表紙 > 隠居からの手紙 > バックナンバーもくじ > 子宮から墓場まで(令和5年6月)
人類はアフリカで誕生したといわれます。そこから何代もかけ、信じられない年月をかけて、地球の隅々まで広がりました。それが、現代では、地球のどこに行くのもほぼ一日で行けるようになりました。科学技術のおかげです。太古の人に比べれば、人々は健康になり、便利な生活を送っています。人間の欲望には限りがありません。便利になればなるほど、また新しい困難が生まれ、それをまた便利にしようとします。人間と自然の関係をどこまでも人間の都合のいいようにしようとしています。
それだけではありません。最近では人間と人間の関係にも技術が介入しようとしています。文字のない時代には人と人は、顔を合わせなければ会話できませんでした。文字ができて、遠くの人にも通信できるようになり、必要なことが記録されるようにもなりました。電話は画期的でした。対面しなくても会話ができるのです。そしてインターネットです。世界の誰とでも文字で、あるいは音声と映像で通信できるようになりました。
それに伴い、生身の人間が直接対話するのが苦手になってきたようです。基本的な人間関係である、男女の交流にもしり込みする人が増えてきました。それを解決しようと、電子的に男女の仲を持つ企業が生まれました。それでもダメな人には、機械が相手を務めてくれようとしています。世界中の起業家が、性に特化した完璧な男女の人形をつくろうとしのぎを削っています。
洗濯機や掃除機の発達は、女性を家事労働から解放し、女性の社会進出をもたらしました。そして、仕事の追及で、男女の能力に差がないことを証明しつつあります。障害となるのは、妊娠です。人生で最も仕事に集中できるときが、最も妊娠に適した時期です。それにも技術は答えようとしています。人工子宮です。希望する男女の生殖細胞を人工子宮に入れて子供を作ろうというのです。さらに、子育ても大変だとなれば、ロボットが働く施設で、生まれた子供は育てられることになるでしょう。
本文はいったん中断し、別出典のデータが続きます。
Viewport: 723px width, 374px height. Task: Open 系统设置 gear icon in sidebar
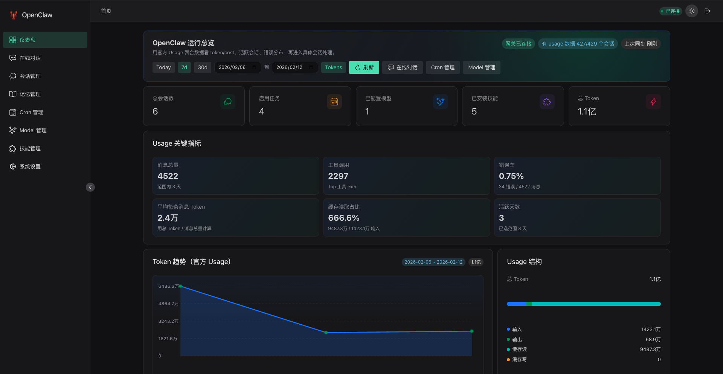[x=13, y=166]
それでも、生きた人間同士の性を楽しみたいという人は多いでしょう。そういう人が妊娠を望まなければ、楽しんだ後は、受胎を防ぐ薬をのみます。これは、すでに技術が確立しているそうです。
寿命はどんどん延びています。現在回復の希望が持てないといわれている難病もやがては治療法が見つかるでしょう。永遠の命も夢ではないかもしれません。永遠の生命に飽きた人は、苦しまずに死ねる装置もできることでしょう。
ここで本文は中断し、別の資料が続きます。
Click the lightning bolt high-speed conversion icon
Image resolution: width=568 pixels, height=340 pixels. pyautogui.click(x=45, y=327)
自分の体、自分の命をどうするかは、子宮から墓場まで、自分で決める権利があるし、それを実現するための技術も期待できるというのが、生まれつつある考えに見えます。皮肉なことに生まれてくる子供は、それを自分で決めたのではありません。
それは幸せな人生でしょうか。痛みも苦しみもない一生です。たしかに男女の不平等や、貧富の格差があります。それを全て科学技術で解決しようという考えにはどうもなじめません。もっと社会的に解決する道を探っていくのが本筋で、その努力こそが人生を豊かにすると信じています。